**Source text**
------------------------------

Vigilmon

Posted on Jun 30

Monitoring Temporal.io Workflows with Vigilmon

#temporal #workflows #monitoring #devops

Monitoring Temporal.io Workflows with Vigilmon

Temporal is a workflow orchestration platform that handles the hard parts of distributed systems: retries, timeouts, state persistence, and failure recovery. When it's working, your workflows run reliably across days, weeks, or months without you thinking about them.

When Temporal goes down — or when a scheduled workflow silently stops firing — business processes halt. Payments aren't processed. Reports aren't generated. Data isn't synced. And because Temporal is designed to feel invisible, failures in it are often invisible too.

This guide shows you how to monitor the Temporal server health endpoints and use Vigilmon heartbeat monitors to catch silent workflow failures before they become business incidents.

The two failure modes in Temporal deployments

Server-level failures: The Temporal frontend, history, matching, or worker services crash or become unresponsive. New workflows can't be started, existing ones can't advance.

Silent workflow failures: The Temporal server is healthy but a specific workflow type has stopped being scheduled — perhaps because the worker process that handles it crashed, the cron schedule was misconfigured, or a code deployment broke the workflow registration. The server is "green" but critical business logic isn't running.

Standard HTTP uptime monitors only catch the first type. You need heartbeat monitoring to catch the second.

Step 1: Understand Temporal's health endpoints

Temporal exposes health information through two interfaces: an HTTP gateway and gRPC.

HTTP health endpoint (Temporal Web UI + gateway)

If you're running Temporal with the bundled web UI or a Temporal Cloud gateway, you typically have an HTTP endpoint available:

# Check the Temporal frontend via HTTP gateway
curl https://your-temporal.com/health

# Or via the metrics endpoint (Prometheus-compatible)

------------------------------

**Dataset content**
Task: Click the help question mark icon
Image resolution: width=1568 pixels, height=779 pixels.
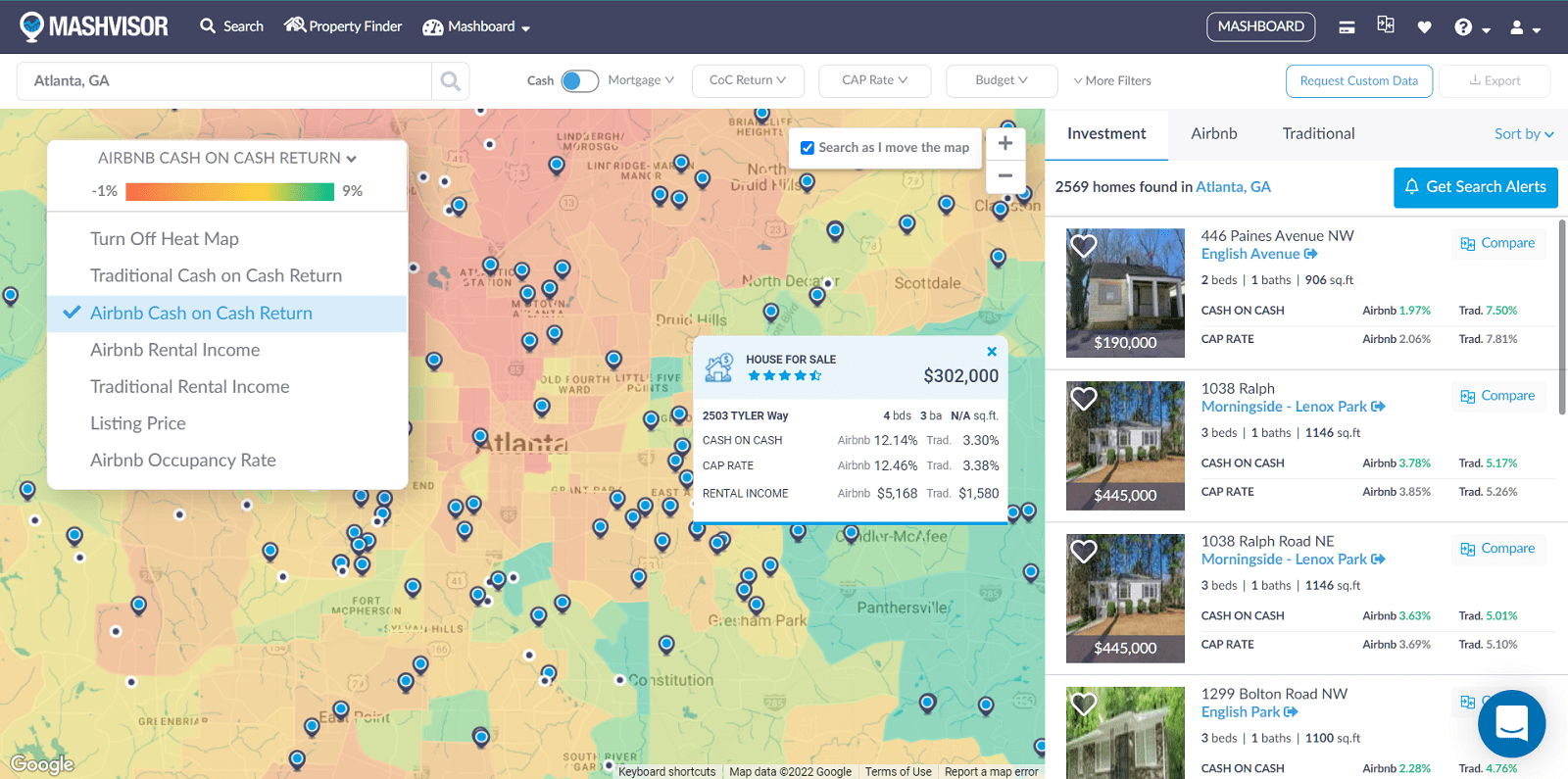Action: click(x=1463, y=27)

------------------------------

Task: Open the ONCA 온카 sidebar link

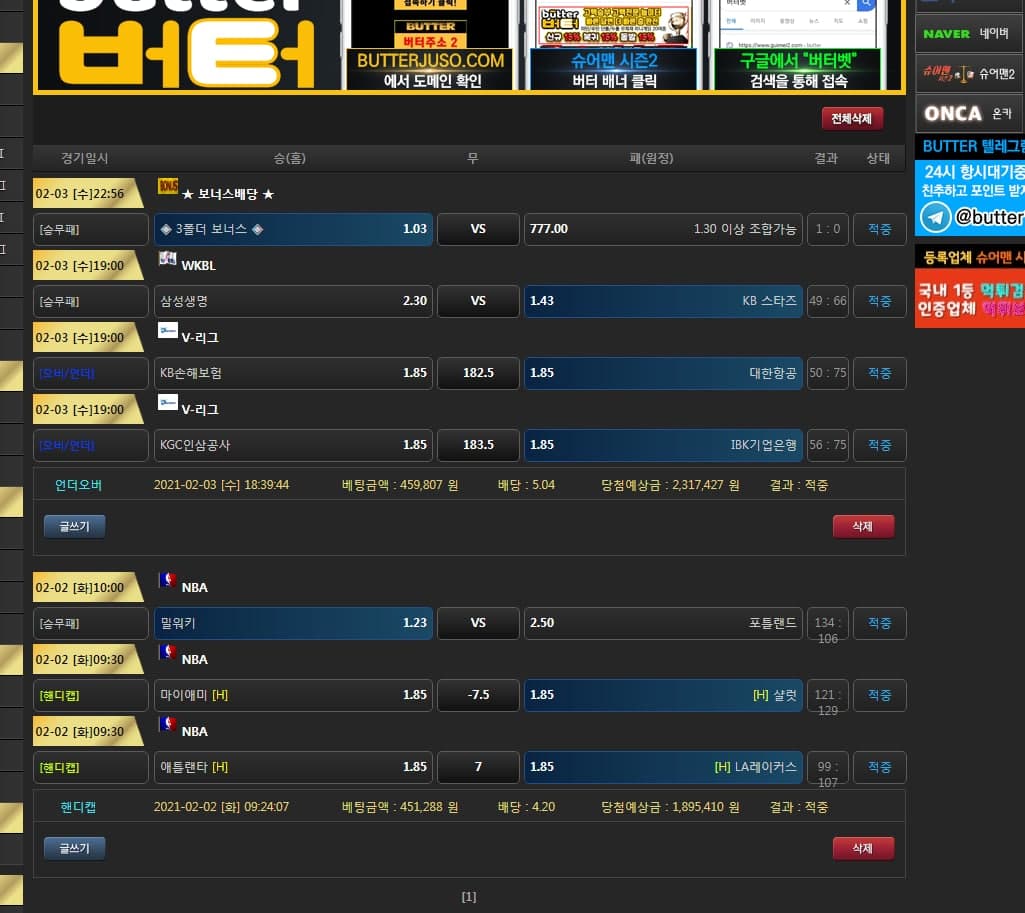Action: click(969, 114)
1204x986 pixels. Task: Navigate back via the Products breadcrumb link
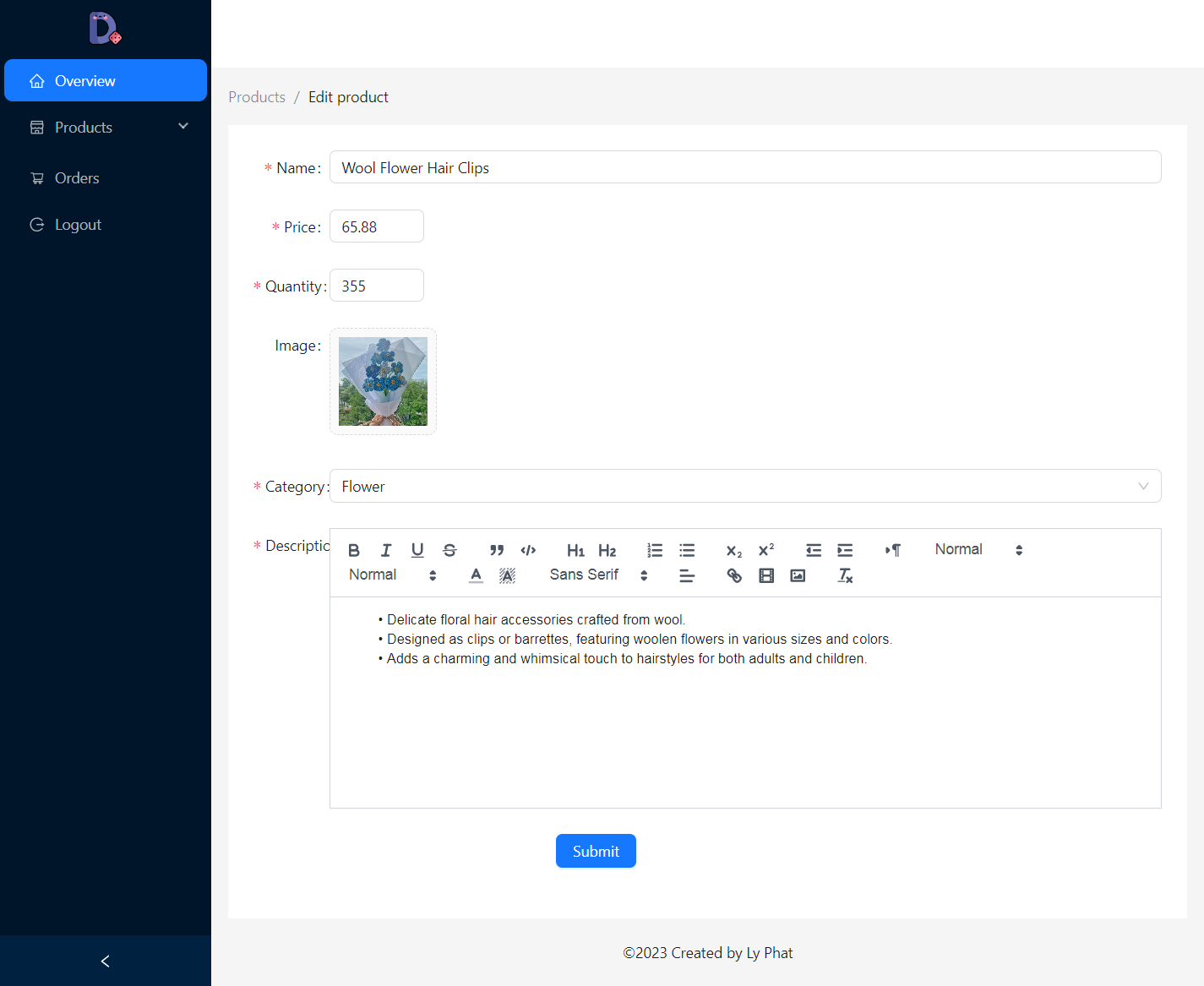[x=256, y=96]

------------------------------

**Stated problem 1**
List the Temporal services that the Temporal monitoring guide says can crash or become unresponsive in a server-level failure.
**Stated problem 2**
Carry on the Temporal monitoring guide from the point where it stops.

**Task output 1**
frontend, history, matching, worker

**Task output 2**
curl http://your-temporal.com:7233/metrics

For self-hosted Temporal, the most accessible HTTP health check is through the Temporal Web UI:

curl https://your-temporal-ui.com
# Returns HTTP 200 if the UI is serving

gRPC health check (the authoritative check)

Temporal's services expose standard gRPC health checks. Using grpc-health-probe:

# Install grpc-health-probe
go install github.com/grpc-ecosystem/grpc-health-probe@latest

# Check the frontend service (default port 7233)
grpc-health-probe -addr=your-temporal.com:7233

# Check the history service (port 7234)
grpc-health-probe -addr=your-temporal.com:7234 -service temporal.api.workflowservice.v1.WorkflowService

Healthy output:

status: SERVING

HTTP wrapper for external monitoring

Since most external monitoring tools (including Vigilmon) probe HTTP, wrap the gRPC check in a lightweight HTTP health service on your server:

// cmd/temporal-healthcheck/main.go
package main

import (
    "context"
    "fmt"
    "log"
    "net/http"
    "time"

    "google.golang.org/grpc"
    "google.golang.org/grpc/credentials/insecure"
    healthpb "google.golang.org/grpc/health/grpc_health_v1"
)

func temporalHealthHandler(w http.ResponseWriter, r *http.Request) {
    ctx, cancel := context.WithTimeout(context.Background(), 5*time.Second)
    defer cancel()

    conn, err := grpc.DialContext(ctx, "localhost:7233",
        grpc.WithTransportCredentials(insecure.NewCredentials()),
        grpc.WithBlock(),
    )
    if err != nil {
        http.Error(w, fmt.Sprintf("cannot connect: %v", err), http.StatusServiceUnavailable)
        return
    }
    defer conn.Close()

    client := healthpb.NewHealthClient(conn)
    resp, err := client.Check(ctx, &healthpb.HealthCheckRequest{
        Service: "temporal.api.workflowservice.v1.WorkflowService",
    })
    if err != nil || resp.Status != healthpb.HealthCheckResponse_SERVING {
        http.Error(w, "temporal not serving", http.StatusServiceUnavailable)
        return
    }

    w.WriteHeader(http.StatusOK)
    fmt.Fprintln(w, `{"status":"ok","temporal":"serving"}`)
}

func main() {
    http.HandleFunc("/health", temporalHealthHandler)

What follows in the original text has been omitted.